In part 1 we put together the beginning of the design doc for our fictional case, the Inventory Replenishment Recommender: headers, overview, scope and context, goals, and non-goals. Now we get to the heart of the document.
⚠️ As always, the sections here are examples and recommendations, not a mandatory template.
The design Link to heading
A quick clarification: the “design” isn’t a single section, it’s a set of them. Depending on the project, it unfolds into several parts, each with its own heading:
- the solution itself (the overview and the details of the approach);
- context, architecture, and sequence diagrams;
- APIs, the data being handled, and its sensitivity;
- screens and payloads (when needed);
- pseudocode (rarely).
What ties all of these sections together is their purpose: given the context, the goals, and the non-goals, they show why a particular solution meets those requirements better than the others. Start with an overview and then dig into the details.

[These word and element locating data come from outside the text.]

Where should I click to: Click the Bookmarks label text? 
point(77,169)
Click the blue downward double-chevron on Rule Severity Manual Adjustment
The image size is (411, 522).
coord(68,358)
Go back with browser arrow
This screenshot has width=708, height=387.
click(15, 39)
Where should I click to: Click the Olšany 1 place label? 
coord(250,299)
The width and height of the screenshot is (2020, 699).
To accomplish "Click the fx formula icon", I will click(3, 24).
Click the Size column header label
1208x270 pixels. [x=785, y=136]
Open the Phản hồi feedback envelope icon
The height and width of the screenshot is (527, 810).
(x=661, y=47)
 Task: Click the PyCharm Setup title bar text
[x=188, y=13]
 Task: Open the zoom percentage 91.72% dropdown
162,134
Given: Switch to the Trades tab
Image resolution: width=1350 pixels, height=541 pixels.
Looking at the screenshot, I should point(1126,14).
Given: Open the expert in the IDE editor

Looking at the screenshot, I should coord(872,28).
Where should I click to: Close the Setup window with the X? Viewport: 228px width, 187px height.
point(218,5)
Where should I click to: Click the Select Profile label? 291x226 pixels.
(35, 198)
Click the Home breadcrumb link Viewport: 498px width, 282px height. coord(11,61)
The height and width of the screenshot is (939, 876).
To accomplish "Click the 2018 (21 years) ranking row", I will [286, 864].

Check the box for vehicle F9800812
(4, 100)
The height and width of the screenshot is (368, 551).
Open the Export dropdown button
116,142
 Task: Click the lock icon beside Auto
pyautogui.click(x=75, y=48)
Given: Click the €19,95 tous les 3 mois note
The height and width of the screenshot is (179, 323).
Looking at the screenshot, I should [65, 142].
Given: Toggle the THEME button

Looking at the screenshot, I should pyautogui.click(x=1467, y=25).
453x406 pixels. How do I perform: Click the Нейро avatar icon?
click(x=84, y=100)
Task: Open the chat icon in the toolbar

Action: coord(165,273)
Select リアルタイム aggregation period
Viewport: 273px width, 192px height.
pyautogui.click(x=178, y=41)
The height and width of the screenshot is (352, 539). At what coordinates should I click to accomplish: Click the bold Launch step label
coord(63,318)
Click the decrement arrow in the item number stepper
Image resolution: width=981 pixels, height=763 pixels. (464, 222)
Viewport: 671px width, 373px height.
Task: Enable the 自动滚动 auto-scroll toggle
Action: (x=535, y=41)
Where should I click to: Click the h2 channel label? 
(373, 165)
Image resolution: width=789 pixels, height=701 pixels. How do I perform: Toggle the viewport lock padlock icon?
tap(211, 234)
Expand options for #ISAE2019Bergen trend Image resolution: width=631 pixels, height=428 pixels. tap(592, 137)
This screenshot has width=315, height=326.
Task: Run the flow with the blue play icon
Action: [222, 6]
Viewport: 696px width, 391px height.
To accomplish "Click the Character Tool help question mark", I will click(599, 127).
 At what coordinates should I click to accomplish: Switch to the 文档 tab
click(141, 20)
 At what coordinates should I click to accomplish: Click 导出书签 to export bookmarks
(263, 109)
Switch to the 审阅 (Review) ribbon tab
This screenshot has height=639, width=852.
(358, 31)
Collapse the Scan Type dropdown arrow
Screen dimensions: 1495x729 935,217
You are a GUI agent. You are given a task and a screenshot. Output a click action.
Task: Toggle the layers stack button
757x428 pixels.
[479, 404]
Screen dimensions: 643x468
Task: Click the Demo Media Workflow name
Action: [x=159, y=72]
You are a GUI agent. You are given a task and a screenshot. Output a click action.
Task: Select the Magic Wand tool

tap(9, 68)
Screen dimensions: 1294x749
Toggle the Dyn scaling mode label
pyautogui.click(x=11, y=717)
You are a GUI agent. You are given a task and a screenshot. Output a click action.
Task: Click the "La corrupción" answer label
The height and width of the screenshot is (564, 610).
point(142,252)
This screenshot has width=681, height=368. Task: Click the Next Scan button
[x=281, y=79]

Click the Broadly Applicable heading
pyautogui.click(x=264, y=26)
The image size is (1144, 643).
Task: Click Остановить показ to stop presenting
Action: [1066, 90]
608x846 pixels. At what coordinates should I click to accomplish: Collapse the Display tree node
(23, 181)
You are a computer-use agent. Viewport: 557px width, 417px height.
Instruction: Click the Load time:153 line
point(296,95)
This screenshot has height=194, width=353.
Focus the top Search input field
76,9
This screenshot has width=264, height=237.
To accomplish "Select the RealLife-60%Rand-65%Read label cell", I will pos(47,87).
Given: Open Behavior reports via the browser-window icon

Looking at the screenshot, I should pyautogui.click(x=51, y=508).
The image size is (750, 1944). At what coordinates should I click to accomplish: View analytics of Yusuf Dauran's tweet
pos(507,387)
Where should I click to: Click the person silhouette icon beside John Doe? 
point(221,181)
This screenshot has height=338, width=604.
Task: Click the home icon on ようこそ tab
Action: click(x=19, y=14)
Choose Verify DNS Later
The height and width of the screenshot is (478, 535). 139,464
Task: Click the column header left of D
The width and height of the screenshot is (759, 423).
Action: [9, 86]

The trick is to focus on the trade-offs. That’s what produces a document with long-term value.
The design: overview
The system is made up of three main components: (1) a daily ingestion pipeline, (2) a training and inference service for the demand model, and (3) a recommendations table consumed by the dashboard.
The pipeline pulls sales, inventory, and seasonality data from the data warehouse and turns it into features for the model. The model is retrained weekly and produces demand forecasts for the next 7 days per SKU and store.
We chose daily batch over near-real-time given the business’s ordering pattern (daily). That cuts infrastructure cost by roughly 40% without affecting the SLA.
C4 diagram (container level) Link to heading
The C4 diagram at the container level shows the executable processes, databases, and how they talk to each other within the system. It’s useful for communicating the high-level architecture without getting into implementation details.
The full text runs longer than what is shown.